When the 2026 FIFA World Cup opened at Estadio Azteca in Mexico City, millions of viewers saw Andrea Bocelli step out for the live debut of "DNA," the tournament's official anthem. Standing beside him was Korean American singer-songwriter EJAE, best known until now for writing and singing "Golden," the breakout theme from the animated film "KPop Demon Hunters."

EJAE at the World Cup 2026 opening stage

FIFA tapped EJAE not just as a featured voice, but as a co-writer of "DNA," with a crucial detail: she wrote and performs the Korean lyrics in the anthem, including a line about falling and getting back up again that has already become a favorite among fans. For EJAE, representing Korea in Korean on the World Cup stage is a symbolic full-circle moment after years of feeling like there was no room for her in the idol system.

EJAE at the World Cup 2026 opening stage
EJAE at the World Cup 2026 opening stage

From K-pop trainee to "KPop Demon Hunters"

Long before the World Cup spotlight, EJAE—born Kim Eun-jae in Seoul—spent her teens in the pressure cooker of the K-pop trainee system. She joined powerhouse label SM Entertainment at just 11, training for years with the hope of debuting in a girl group or as a solo idol, only to have that dream stall as she "aged out" of trainee life in her early twenties.

Her agency ultimately let her contract expire without ever selecting her for a group, a rejection that sent her into depression and forced her to question whether she still had a place in music. Instead of walking away, she pivoted into songwriting, attending a company camp where she helped create future hits, and quietly building a reputation behind the scenes in K-pop.

The real turning point came with "KPop Demon Hunters," the animated Netflix and Sony film about a K-pop girl group that battles demons through music.
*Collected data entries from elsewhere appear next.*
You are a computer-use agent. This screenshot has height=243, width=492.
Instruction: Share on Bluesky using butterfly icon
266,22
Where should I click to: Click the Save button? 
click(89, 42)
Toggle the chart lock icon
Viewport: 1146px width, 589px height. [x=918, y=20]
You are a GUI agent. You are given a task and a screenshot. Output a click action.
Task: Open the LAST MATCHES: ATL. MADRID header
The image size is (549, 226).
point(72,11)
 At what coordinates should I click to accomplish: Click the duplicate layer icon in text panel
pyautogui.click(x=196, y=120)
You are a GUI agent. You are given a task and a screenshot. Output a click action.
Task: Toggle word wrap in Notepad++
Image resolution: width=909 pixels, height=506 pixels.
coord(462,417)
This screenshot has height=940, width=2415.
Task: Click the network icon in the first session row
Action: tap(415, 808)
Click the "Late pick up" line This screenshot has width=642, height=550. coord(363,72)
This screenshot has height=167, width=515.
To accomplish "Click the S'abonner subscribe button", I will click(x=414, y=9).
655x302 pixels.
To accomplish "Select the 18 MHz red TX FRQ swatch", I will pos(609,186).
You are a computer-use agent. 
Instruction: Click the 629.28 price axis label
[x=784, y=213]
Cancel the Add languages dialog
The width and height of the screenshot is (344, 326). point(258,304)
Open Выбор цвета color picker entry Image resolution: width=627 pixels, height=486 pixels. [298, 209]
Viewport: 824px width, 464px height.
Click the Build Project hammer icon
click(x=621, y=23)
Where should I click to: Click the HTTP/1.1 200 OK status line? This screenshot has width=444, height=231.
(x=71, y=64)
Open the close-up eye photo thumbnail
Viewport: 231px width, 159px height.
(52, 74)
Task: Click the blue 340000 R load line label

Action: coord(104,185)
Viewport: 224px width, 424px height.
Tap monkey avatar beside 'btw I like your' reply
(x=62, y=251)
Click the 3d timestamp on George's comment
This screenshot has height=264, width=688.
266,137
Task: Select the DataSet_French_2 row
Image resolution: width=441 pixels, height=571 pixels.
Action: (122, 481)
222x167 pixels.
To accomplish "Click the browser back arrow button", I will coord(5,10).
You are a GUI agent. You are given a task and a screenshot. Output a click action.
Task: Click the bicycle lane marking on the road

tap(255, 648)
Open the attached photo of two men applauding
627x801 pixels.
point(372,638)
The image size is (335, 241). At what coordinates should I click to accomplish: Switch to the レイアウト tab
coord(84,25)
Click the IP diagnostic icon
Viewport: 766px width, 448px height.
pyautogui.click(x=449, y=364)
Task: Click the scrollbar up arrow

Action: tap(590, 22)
EJAE not only co-wrote key tracks for the soundtrack, including the soaring anthem "Golden," but also provided the singing voice for the lead character, Rumi, giving her a stealth debut of sorts through animation rather than an idol stage.

Not making it as an idol—and making it anyway

EJAE has been candid about the heartbreak of never debuting as an idol, calling herself "too old" by K-pop industry standards even in her early 20s and describing that period as feeling like a personal failure. Yet the skills she honed—relentless practice, vocal control, stage instincts—did not disappear; they migrated into songwriting rooms, demo booths, and eventually into global projects.

Through camps and collaborations, she co-wrote songs for major acts like Red Velvet, Twice, Suzy, and Aespa, with one camp demo evolving into Red Velvet's hit "Psycho." "Golden" then exploded beyond the film: it topped charts, won a Golden Globe and a Grammy for best song written for visual media, and became the first K-pop song to win that Grammy category, turning EJAE from a behind-the-scenes name into a headline artist.

That arc—failed idol prospect to award-winning songwriter and vocal centerpiece—is what makes her World Cup moment resonate. For every trainee who never debuts, EJAE is proof that the story does not have to end when the idol dream does; it can change shape and grow even bigger.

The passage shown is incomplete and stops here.